TEXTE DE LA PAGE ::
House of Guinness : au sujet d’Arthur et de son héritage queer supposé, la série de Netflix en ferait-elle trop ?
Écrit par Jérôme Patalano - Publié le 5 octobre 2025 - 🕐 4 minutes
« House of Guinness », la série historique Netflix créée par Steven Knight (à qui l’on doit Peaky Blinders) retrace la saga familiale de l’empire brassicole irlandais au XIXe siècle. Au cœur de cette fresque, le personnage d’Arthur, incarné par Anthony Boyle, fait face à une question sensible : était-il réellement homosexuel et a-t-il dû pratiquer un « mariage de lavande » pour dissimuler son orientation ?
La série mêle fiction et réalité, alimentant débats et controverses sur sa véracité historique et sa portée symbolique…
Ce qui sera abordé :

« House of Guinness » : de quoi parle la série déjà ?

EXTRAIT DES DONNÉES ::
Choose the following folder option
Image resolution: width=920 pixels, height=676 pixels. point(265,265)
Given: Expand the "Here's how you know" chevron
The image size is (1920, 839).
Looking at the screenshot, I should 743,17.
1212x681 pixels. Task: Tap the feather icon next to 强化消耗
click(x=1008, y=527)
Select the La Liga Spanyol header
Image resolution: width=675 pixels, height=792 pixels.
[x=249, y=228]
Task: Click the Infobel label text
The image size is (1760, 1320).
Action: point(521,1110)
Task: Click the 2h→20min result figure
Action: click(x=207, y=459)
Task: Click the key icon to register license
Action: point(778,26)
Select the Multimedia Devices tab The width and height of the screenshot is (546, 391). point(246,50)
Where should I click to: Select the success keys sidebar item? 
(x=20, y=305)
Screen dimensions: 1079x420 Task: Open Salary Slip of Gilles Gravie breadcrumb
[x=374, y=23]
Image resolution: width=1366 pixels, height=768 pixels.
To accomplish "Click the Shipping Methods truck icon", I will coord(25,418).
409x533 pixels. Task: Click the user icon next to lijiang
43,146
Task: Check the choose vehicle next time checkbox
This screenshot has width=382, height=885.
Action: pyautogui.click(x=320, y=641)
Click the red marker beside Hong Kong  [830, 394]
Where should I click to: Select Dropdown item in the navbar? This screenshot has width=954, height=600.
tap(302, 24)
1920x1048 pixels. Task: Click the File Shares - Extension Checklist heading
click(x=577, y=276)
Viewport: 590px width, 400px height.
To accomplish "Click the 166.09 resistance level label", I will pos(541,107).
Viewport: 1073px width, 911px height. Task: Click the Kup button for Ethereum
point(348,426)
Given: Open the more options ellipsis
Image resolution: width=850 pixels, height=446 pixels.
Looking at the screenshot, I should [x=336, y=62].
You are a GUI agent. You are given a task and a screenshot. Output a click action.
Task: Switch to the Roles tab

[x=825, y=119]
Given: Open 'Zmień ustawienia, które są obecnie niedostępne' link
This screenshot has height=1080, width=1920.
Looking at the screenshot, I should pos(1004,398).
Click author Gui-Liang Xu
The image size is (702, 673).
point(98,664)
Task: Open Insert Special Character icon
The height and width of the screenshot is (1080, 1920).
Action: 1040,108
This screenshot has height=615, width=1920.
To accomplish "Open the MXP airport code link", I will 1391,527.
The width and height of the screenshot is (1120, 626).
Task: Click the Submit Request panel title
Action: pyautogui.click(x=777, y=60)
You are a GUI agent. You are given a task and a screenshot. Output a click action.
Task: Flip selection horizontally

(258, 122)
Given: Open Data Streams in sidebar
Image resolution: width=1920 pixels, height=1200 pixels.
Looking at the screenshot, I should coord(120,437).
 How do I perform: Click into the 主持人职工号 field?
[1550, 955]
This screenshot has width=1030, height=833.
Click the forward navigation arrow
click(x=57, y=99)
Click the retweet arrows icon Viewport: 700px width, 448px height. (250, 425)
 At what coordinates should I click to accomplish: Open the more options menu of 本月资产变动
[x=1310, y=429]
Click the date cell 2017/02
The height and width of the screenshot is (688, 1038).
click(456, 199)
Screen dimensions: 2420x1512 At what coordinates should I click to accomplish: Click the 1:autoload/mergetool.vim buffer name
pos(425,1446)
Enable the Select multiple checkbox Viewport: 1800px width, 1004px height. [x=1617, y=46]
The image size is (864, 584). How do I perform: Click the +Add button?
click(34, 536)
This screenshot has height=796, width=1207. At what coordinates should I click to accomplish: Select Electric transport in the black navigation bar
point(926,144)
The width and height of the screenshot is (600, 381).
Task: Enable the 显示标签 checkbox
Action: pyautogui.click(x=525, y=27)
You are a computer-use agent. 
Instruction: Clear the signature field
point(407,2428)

CONSIGNES ::
(a) Dans l'article sur la série House of Guinness, quel acteur interprète le personnage d'Arthur ?
(b) Rédigez la suite de l'article sur la série House of Guinness, à partir du point où il s'interrompt.

RÉPONSES ATTENDUES ::
(a) Anthony Boyle.

(b)
« House of Guinness » plonge dans l’Irlande du XIXe siècle, à Dublin, au lendemain de la mort du patriarche Sir Benjamin Guinness. Elle dresse le portrait d’une famille emblématique, confrontée aux enjeux de l’héritage, de l’ambition et des secrets. La série, diffusée depuis fin septembre 2025, s’inscrit dans une tendance plus large de narration historique revisitant des figures et des événements avec une revisite souvent romancée, mais documentée. Elle s’appuie sur une base historique réelle : la famille Guinness a bien existé, tout comme certains événements évoqués, notamment la carrière politique d’Arthur Guinness et la spéculation sur ses préférences sexuelles.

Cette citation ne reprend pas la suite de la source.